The Association announced publishing of findings shortly
The Advertising Standards Association (ASA) has commenced an investigation of the Betfair’s reportedly bungled promo which caused a lot of commotion towards the end of last year and resulted in one or more public complaints with the Britain's advertising regulator.
Matt Wilson, ASA spokesman, responded to an enquiry this week with the following words: "Further to your query, the ASA did launch a formal investigation into the Betfair “Casino happy hour promotion”. We will be publishing our findings in this case shortly."
Gambling forums and message boards on the web were inundated with complaints that Betfair withdrew its obviously badly designed promo which gave players an advantage, and then made a number of contentious decisions referring to player account balances, although the players claimed they had acted in accordance with the promo T&Cs.
Great public attention was already given to an infamous incident when a Portuguese player complained that Euro 32 000 was 'reclaimed' from his bank account by the gambling group. As a result, he launched complaints with various banking and licensing jurisdictions and trade bodies.
The lack of public statements on the row by Betfair further aggravates the case. This is a surprising development in view of the large number of complaints and the general negative impression about the way of dealing with the debacle.
The player community is rather interested in the case and will keenly follow the outcome of the ASA investigation.
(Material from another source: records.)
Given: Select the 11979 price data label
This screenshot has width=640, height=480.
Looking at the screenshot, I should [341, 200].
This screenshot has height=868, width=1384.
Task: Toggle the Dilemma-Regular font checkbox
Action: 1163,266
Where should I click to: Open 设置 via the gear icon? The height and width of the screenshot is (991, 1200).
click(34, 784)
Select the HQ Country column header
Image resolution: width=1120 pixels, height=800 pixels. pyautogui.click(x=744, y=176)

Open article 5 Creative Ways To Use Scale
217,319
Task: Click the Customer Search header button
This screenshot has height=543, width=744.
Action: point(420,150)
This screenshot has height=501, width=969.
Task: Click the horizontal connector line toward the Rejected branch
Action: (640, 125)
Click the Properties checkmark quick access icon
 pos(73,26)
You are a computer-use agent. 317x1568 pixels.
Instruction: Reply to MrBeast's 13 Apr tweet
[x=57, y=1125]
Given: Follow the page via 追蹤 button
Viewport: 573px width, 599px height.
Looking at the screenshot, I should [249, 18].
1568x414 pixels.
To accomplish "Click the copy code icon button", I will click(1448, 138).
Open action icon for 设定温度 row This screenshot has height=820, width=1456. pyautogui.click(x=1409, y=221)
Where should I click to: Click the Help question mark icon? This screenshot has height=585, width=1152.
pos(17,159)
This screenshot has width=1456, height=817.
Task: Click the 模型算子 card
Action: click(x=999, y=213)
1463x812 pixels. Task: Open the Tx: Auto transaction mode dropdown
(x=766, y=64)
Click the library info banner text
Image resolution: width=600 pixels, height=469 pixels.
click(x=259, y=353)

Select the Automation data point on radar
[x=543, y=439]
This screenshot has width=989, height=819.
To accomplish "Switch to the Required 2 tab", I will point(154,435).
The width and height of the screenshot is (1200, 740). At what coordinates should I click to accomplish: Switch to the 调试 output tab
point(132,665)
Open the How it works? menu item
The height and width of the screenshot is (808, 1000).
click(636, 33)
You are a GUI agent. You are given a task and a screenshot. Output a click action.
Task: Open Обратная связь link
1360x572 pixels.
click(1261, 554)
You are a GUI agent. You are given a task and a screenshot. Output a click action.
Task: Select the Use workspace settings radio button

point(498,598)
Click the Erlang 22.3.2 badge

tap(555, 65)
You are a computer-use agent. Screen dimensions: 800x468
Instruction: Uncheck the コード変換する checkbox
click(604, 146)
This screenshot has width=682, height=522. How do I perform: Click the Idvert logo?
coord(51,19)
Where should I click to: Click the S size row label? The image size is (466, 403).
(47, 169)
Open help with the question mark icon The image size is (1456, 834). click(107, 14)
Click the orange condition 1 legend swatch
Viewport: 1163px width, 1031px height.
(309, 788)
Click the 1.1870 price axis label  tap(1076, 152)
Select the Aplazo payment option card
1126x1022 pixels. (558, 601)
Although ASA cannot issue penalties, its decisions receive a lot of public attention, and a negative outcome of the Betfair investigation could worsen an already serious PR problem. (See ASA sanctions here: http://www.asa.org.uk/ASA-action/Sanctions.aspx)
The industry has already seen similar cases, such as one that occurred some years ago when a major online gambling company erred on a promo, but covered the resulting multi-million dollar costs itself instead of passing them on through disqualifications on players who had participated.